====== DATASET CONTENT ======
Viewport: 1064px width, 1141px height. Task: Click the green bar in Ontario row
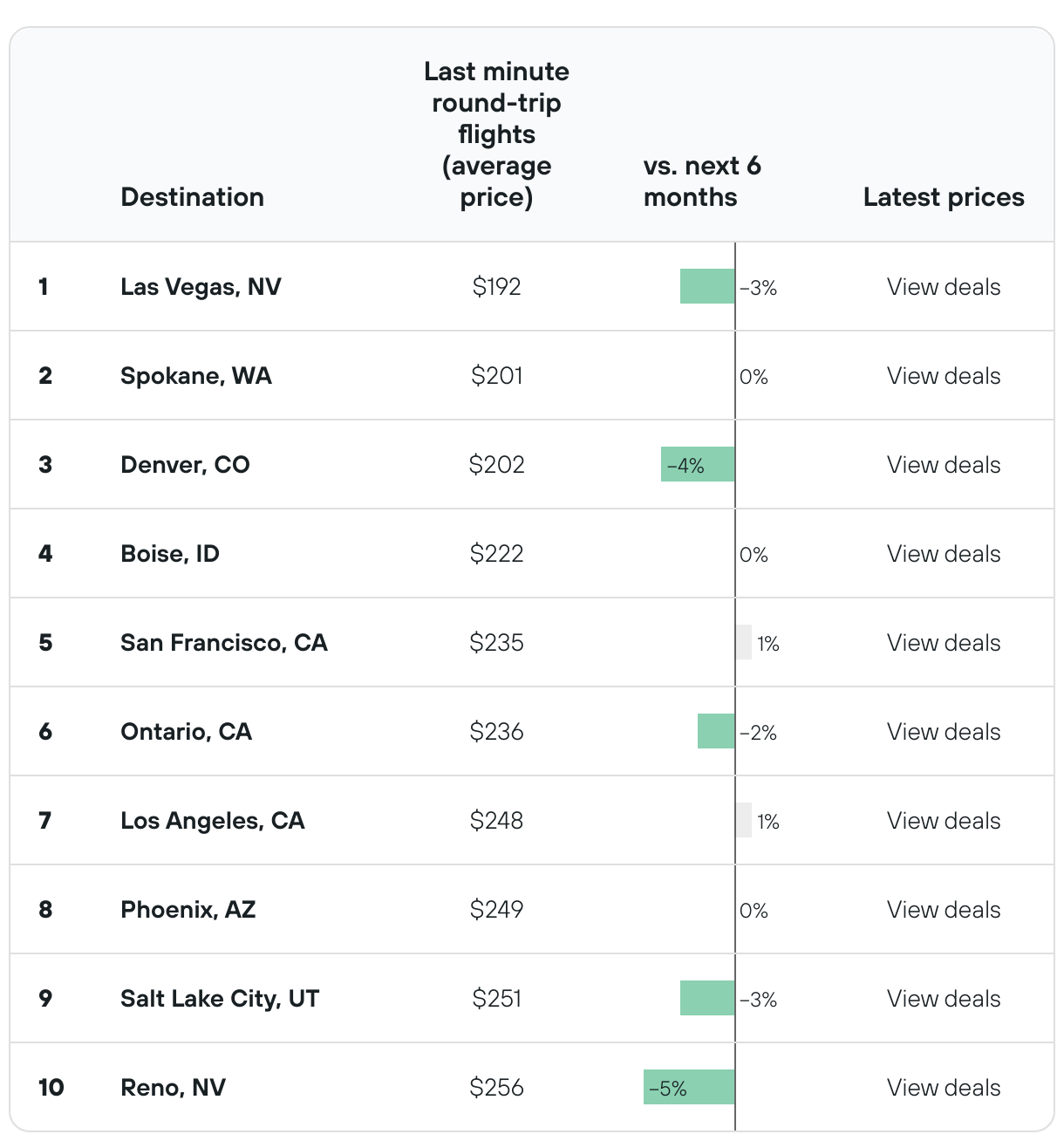tap(716, 732)

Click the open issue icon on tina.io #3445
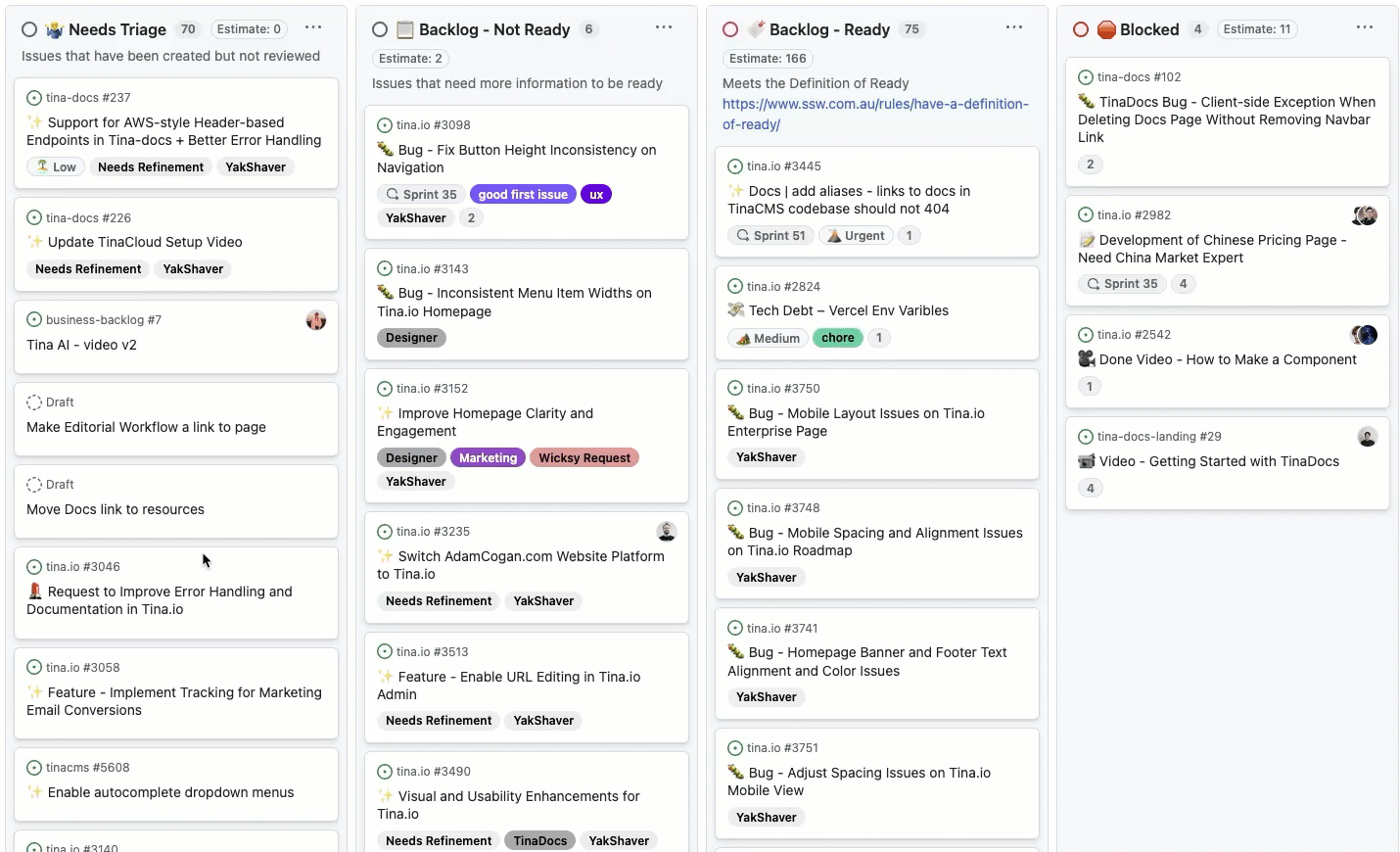pos(735,166)
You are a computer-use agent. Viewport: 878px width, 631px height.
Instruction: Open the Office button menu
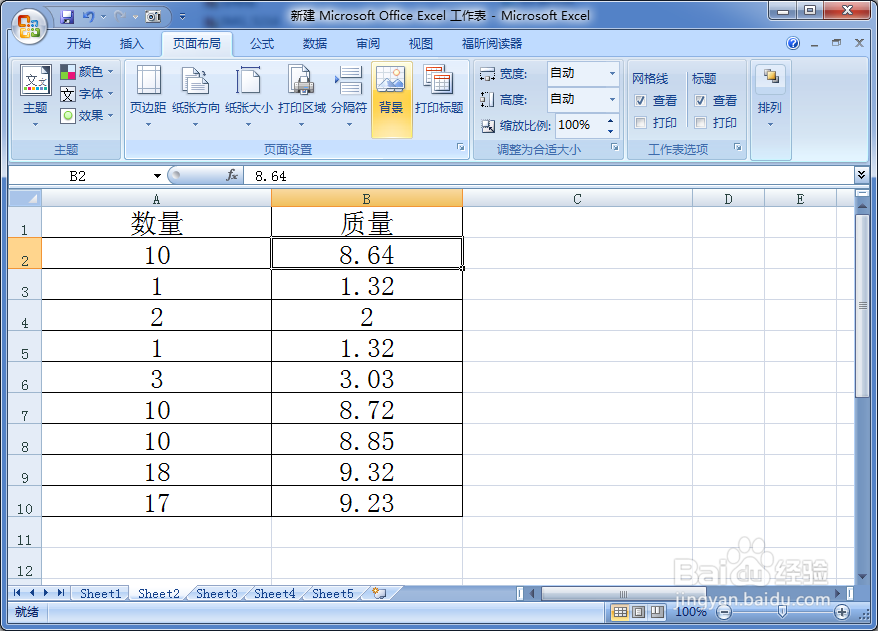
======
## EXERCISE
The records must appear again word for word, though none of their pictures should.

## ANSWER TO THE EXERCISE
Viewport: 1064px width, 1141px height. Task: Click the green bar in Ontario row
tap(716, 732)

Click the open issue icon on tina.io #3445
pos(735,166)
You are a computer-use agent. Viewport: 878px width, 631px height.
Instruction: Open the Office button menu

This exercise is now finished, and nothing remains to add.